Exercise prompt –
Reproduce, exactly, the lines of the material below from the line containing "This screenshot has width=1200, height=470." through the line containing "The height and width of the screenshot is (720, 1280).", with both end lines included and nothing else.

Task input –
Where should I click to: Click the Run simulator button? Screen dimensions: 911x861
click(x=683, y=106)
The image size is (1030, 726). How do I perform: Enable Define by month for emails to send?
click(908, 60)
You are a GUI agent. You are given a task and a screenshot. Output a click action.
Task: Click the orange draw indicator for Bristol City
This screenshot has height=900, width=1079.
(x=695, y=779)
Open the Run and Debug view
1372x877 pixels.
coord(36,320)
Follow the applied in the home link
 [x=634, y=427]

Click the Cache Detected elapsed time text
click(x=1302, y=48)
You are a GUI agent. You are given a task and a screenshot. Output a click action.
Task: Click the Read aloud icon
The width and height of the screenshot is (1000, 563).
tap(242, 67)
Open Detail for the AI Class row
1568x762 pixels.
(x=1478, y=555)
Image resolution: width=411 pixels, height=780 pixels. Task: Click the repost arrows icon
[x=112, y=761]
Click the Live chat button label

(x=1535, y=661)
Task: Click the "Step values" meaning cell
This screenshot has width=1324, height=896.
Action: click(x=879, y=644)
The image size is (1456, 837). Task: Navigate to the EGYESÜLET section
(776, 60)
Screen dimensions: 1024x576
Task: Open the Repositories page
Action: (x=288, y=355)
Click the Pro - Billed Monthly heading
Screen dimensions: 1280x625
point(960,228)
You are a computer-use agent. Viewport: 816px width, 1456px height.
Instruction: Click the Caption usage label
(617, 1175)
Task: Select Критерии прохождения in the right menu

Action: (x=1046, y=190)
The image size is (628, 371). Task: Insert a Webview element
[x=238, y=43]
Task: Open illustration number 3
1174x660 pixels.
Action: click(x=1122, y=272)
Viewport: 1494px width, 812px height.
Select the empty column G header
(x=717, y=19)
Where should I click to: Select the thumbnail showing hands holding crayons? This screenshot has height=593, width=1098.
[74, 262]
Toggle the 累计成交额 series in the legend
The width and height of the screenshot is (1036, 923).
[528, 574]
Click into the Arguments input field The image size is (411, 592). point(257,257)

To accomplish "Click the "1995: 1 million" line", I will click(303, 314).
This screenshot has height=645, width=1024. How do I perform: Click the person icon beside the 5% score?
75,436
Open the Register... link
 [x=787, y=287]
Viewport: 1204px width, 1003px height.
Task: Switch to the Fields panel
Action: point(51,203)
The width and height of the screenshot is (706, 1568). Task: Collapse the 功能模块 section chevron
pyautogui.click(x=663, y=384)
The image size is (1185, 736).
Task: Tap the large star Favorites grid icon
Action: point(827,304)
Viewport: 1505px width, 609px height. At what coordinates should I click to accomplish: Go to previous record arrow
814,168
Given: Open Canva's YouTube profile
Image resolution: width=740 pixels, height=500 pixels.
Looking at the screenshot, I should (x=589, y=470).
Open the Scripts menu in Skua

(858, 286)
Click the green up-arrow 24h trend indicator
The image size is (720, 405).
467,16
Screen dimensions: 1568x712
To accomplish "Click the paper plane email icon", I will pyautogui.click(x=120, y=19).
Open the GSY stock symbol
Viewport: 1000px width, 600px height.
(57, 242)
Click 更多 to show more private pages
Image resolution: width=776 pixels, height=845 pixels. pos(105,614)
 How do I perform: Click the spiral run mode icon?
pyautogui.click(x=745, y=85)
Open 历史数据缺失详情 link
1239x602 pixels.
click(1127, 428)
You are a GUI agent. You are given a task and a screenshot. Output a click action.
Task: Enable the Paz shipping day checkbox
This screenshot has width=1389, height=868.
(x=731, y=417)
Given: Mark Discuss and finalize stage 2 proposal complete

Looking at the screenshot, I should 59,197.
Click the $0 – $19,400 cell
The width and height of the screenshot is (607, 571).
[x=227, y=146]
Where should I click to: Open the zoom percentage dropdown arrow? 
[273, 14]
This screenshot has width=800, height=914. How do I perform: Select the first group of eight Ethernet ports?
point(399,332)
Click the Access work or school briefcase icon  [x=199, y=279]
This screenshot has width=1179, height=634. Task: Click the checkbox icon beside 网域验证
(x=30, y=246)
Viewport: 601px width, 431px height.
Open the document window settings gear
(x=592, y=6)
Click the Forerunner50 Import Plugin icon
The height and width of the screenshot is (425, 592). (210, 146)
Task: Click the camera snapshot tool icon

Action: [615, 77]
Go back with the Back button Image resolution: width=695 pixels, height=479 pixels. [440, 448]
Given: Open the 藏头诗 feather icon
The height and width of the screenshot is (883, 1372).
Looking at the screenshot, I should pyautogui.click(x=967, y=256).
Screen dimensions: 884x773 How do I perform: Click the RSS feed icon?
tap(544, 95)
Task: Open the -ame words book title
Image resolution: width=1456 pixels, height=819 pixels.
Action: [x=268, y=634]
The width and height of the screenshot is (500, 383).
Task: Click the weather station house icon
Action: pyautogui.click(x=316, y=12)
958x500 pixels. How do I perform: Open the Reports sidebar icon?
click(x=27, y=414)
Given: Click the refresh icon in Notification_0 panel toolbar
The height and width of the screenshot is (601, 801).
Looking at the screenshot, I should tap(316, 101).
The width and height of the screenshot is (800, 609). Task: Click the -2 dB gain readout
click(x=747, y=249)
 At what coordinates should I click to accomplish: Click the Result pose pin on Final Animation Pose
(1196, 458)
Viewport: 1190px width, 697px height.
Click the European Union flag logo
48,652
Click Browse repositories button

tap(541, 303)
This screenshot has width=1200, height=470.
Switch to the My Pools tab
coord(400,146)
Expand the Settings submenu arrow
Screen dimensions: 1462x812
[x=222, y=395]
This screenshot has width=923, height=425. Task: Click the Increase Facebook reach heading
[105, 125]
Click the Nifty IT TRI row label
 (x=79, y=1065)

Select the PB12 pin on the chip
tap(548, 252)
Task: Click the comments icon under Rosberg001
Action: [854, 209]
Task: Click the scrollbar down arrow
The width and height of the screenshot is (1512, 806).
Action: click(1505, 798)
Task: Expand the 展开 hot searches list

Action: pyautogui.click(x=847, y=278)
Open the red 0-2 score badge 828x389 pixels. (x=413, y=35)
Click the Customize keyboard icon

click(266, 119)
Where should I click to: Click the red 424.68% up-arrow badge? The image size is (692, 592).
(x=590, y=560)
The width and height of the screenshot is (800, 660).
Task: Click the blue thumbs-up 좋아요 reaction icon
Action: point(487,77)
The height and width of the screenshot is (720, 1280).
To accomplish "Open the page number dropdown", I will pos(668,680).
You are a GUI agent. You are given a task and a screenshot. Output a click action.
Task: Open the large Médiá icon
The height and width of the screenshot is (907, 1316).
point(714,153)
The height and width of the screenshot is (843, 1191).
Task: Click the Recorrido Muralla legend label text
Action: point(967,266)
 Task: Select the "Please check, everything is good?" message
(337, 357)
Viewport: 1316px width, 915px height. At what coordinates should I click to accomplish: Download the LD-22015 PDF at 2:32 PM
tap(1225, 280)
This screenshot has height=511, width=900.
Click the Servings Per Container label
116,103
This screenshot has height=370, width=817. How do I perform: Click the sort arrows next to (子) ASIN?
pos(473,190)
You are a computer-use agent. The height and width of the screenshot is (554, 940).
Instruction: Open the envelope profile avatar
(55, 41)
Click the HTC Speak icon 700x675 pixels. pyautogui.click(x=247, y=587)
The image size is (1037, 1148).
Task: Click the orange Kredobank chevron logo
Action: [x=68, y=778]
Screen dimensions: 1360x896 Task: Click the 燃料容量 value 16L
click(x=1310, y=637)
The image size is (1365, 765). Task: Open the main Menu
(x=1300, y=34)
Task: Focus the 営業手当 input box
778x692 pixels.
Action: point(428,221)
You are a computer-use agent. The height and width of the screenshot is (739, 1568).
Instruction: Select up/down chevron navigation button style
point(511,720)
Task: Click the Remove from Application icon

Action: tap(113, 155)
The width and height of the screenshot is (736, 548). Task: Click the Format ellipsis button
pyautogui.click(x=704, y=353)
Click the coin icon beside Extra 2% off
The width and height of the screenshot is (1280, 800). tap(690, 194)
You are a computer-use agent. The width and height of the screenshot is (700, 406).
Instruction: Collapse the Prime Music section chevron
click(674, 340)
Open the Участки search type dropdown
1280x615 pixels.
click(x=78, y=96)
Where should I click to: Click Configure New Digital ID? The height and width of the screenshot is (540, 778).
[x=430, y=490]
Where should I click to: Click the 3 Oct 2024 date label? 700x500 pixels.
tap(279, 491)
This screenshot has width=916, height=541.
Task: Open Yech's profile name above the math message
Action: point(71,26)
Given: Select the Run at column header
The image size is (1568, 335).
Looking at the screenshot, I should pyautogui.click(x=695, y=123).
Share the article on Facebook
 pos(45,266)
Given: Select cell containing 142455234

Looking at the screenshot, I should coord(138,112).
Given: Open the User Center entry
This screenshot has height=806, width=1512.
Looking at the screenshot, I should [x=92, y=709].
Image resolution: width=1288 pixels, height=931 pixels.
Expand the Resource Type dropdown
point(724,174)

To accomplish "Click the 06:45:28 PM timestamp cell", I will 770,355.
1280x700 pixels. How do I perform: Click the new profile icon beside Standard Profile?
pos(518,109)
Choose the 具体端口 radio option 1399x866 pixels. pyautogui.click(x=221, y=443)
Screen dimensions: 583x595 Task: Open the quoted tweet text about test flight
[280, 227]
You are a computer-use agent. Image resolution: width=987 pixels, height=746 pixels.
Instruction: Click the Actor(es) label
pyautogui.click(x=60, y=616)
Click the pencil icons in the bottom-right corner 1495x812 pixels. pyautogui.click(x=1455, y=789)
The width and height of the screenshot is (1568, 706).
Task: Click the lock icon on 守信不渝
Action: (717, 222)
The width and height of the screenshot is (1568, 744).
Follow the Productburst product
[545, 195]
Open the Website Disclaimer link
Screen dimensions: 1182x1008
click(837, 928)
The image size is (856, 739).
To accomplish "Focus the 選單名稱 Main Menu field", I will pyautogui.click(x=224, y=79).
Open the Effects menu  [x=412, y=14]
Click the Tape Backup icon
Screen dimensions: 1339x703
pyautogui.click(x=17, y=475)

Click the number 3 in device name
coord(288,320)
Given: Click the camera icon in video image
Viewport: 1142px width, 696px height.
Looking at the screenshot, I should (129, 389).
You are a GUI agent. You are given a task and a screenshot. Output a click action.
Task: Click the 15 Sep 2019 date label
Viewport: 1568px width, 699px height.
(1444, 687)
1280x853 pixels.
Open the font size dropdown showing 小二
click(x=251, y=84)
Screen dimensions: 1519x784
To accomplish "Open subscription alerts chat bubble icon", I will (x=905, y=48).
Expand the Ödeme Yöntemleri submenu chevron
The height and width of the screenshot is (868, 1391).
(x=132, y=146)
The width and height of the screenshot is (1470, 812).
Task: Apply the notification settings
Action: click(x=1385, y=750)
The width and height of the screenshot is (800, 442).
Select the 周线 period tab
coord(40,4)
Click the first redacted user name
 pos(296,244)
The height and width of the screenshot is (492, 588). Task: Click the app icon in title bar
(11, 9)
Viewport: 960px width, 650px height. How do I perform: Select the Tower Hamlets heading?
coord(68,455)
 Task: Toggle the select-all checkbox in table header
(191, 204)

Expected output –
This screenshot has width=1200, height=470.
Switch to the My Pools tab
coord(400,146)
Expand the Settings submenu arrow
Screen dimensions: 1462x812
[x=222, y=395]
This screenshot has width=923, height=425. Task: Click the Increase Facebook reach heading
[105, 125]
Click the Nifty IT TRI row label
 (x=79, y=1065)

Select the PB12 pin on the chip
tap(548, 252)
Task: Click the comments icon under Rosberg001
Action: [854, 209]
Task: Click the scrollbar down arrow
The width and height of the screenshot is (1512, 806).
Action: click(1505, 798)
Task: Expand the 展开 hot searches list

Action: pyautogui.click(x=847, y=278)
Open the red 0-2 score badge 828x389 pixels. (x=413, y=35)
Click the Customize keyboard icon

click(266, 119)
Where should I click to: Click the red 424.68% up-arrow badge? The image size is (692, 592).
(x=590, y=560)
The width and height of the screenshot is (800, 660).
Task: Click the blue thumbs-up 좋아요 reaction icon
Action: point(487,77)
The height and width of the screenshot is (720, 1280).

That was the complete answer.